107 — O irmão de Circe é em latim Æetes ou Æeta, ou simplesmente Æta; mas o nosso Antonio José, na sua ópera «Encantos de Medéa», chama-lhe Etas: estando já o nome consagrado em português por tão engenhoso poeta, não fiz mais que segui-lo.

174-175 — Dapedon é o pavimento: alguns o tomaram por muros, alguns pela casa toda; eu creio que se deve conservar a palavra pavimento. Ainda hoje dizemos que o sobrado parece cair com o estrépito, e na verdade figura-se á imaginação que é o pavimento que vai desabar.

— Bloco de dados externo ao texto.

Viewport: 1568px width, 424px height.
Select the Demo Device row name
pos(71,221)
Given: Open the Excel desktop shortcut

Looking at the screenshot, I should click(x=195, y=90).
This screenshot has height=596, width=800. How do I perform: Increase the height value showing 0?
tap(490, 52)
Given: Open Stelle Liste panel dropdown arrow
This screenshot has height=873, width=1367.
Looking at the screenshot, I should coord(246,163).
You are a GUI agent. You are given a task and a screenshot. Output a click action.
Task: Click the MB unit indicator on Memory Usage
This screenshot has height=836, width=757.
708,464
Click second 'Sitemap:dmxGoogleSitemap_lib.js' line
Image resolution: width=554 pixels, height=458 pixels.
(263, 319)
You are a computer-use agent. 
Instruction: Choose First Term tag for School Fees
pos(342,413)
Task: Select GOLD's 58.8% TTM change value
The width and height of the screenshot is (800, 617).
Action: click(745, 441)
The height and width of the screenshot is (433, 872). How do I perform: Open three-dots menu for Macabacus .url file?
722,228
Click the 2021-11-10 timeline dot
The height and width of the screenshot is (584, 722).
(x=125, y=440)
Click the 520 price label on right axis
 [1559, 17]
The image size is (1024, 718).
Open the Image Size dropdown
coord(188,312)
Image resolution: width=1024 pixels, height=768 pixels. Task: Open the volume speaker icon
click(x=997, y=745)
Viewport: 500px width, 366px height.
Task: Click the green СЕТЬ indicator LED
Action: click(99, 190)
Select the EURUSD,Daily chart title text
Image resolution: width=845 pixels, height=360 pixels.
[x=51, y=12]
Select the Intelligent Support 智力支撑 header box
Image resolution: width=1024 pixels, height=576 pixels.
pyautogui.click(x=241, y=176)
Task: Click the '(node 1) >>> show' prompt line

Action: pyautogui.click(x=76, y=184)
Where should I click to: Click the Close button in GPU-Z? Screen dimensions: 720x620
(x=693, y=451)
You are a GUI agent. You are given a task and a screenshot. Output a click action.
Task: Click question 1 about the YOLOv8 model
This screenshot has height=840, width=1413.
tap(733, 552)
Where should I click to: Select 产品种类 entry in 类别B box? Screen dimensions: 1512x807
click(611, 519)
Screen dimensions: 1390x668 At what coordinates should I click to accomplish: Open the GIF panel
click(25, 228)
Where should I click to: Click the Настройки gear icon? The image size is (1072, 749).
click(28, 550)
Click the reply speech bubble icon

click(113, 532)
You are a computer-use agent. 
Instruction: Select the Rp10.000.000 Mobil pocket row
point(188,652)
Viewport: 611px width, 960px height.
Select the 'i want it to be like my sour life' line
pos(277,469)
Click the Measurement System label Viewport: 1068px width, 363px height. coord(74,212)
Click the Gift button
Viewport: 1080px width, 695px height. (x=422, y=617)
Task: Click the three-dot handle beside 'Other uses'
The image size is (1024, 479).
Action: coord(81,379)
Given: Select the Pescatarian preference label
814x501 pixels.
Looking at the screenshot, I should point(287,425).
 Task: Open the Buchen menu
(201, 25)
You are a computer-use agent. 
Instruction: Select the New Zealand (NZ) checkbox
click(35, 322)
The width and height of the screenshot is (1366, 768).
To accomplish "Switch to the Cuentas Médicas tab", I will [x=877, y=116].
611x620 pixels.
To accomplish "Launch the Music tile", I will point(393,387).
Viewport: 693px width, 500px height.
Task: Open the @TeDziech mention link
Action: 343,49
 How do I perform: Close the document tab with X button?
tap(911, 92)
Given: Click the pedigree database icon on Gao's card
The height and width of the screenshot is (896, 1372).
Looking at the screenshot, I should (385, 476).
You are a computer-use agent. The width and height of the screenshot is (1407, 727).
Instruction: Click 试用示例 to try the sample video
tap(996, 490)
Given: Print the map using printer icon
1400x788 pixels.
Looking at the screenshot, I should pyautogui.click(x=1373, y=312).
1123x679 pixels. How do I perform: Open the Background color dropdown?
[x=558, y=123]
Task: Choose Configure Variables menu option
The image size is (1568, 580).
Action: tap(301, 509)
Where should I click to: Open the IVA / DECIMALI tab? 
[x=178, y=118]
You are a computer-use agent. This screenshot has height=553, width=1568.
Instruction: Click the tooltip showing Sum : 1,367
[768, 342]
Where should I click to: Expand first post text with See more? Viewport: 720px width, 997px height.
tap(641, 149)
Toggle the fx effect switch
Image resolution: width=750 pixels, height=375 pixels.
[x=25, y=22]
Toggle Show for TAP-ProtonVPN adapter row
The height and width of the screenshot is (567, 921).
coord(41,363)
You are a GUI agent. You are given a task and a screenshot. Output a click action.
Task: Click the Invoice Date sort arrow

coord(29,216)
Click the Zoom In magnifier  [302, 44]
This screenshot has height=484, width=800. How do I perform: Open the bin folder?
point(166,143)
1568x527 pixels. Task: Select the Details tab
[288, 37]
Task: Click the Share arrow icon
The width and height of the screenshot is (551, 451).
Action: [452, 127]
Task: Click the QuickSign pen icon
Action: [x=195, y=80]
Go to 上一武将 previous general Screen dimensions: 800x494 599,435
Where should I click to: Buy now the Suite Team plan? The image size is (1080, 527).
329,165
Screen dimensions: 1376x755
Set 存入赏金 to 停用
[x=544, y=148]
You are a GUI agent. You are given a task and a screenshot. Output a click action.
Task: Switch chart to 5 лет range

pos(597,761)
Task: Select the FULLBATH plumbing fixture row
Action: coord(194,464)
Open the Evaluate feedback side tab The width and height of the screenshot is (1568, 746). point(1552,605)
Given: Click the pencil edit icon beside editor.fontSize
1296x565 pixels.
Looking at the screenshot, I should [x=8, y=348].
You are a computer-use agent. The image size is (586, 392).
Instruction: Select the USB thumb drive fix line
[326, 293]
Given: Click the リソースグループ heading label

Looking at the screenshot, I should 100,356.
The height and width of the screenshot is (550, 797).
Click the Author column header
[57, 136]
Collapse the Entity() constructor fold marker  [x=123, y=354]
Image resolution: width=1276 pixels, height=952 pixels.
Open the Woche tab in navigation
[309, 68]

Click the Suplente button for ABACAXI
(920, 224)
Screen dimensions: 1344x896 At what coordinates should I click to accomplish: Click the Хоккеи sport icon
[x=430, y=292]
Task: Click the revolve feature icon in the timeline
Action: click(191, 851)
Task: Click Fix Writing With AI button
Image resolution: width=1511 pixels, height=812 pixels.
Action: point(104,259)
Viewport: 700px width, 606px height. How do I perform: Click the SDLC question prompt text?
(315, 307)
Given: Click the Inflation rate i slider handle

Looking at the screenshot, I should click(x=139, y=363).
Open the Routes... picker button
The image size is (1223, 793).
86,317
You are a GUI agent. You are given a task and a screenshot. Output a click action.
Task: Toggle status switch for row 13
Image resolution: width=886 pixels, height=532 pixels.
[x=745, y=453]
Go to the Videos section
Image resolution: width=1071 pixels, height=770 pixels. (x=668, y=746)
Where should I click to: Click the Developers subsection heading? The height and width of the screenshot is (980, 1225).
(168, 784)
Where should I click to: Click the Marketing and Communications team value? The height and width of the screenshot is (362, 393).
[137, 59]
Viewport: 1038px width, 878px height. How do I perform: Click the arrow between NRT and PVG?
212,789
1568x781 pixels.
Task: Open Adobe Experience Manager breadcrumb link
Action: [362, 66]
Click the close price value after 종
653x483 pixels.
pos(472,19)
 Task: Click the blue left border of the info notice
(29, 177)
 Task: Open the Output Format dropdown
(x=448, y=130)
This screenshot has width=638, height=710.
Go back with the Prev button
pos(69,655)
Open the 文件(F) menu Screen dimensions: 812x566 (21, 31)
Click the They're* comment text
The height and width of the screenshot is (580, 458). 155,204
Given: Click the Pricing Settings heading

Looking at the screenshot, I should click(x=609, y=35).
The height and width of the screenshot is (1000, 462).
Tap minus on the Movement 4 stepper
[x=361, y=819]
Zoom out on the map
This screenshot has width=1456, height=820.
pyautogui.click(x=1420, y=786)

232 — Usa Homero de oryssein, em latim effossa, porque a erva mole estava metida na terra, como a gengibre ou o mendobim (que os afetados e até Morais, contra o uso comum e que nos veio de África, chamam amendoim, para camparem de reinóis), e como outras muitas plantas: cavar melhor exprime a cousa do que arrancar, porque mostra que o fruto não se via de fora. Alguns fazem que Mercurio ofereça a Ulysses a planta, que elle já tinha arrancado; mas diz o texto que foi cavada ali mesmo, depois do oferecimento.

264-265 — Diz Homero que aos pés das cadeiras ou poltronas, cobertas de belos tapetes, havia tecidos de alvo linho: M. Giguet, á francesa e á moderna, põe os tecidos por cima da púrpura dos assentos, como para servirem de capas; não advertiu que em dia de festa e ostentação (tal era o em que Circe recebeu a Ulysses) tiram-se as capas e descobre-se a riqueza da tapeçaria. Ao presente, v. g. no Peru, consta-me que nos bailes estendem-se por cima das alcatifas ricos e alvissimos tecidos.

410 — Phãgros, em latim stola, era das deusas e das matronas; ao depois a adotaram os sacerdotes; mas entre os cristãos restringiuse a palavra estola a significar uma tira de seda, larga para as pontas, que se veste por cima da alva e por baixo da casula. Uso de estola no sentido primitivo, porque não temos um termo especial, e desagradam-me tais generalidades. Pindemonte empregou o termo gonna: mas ignoro se elle compreende a estola inteira, saia e corpo, ou sómente a saia — neste ultimo caso, falta-lhe a força do grego e do latim.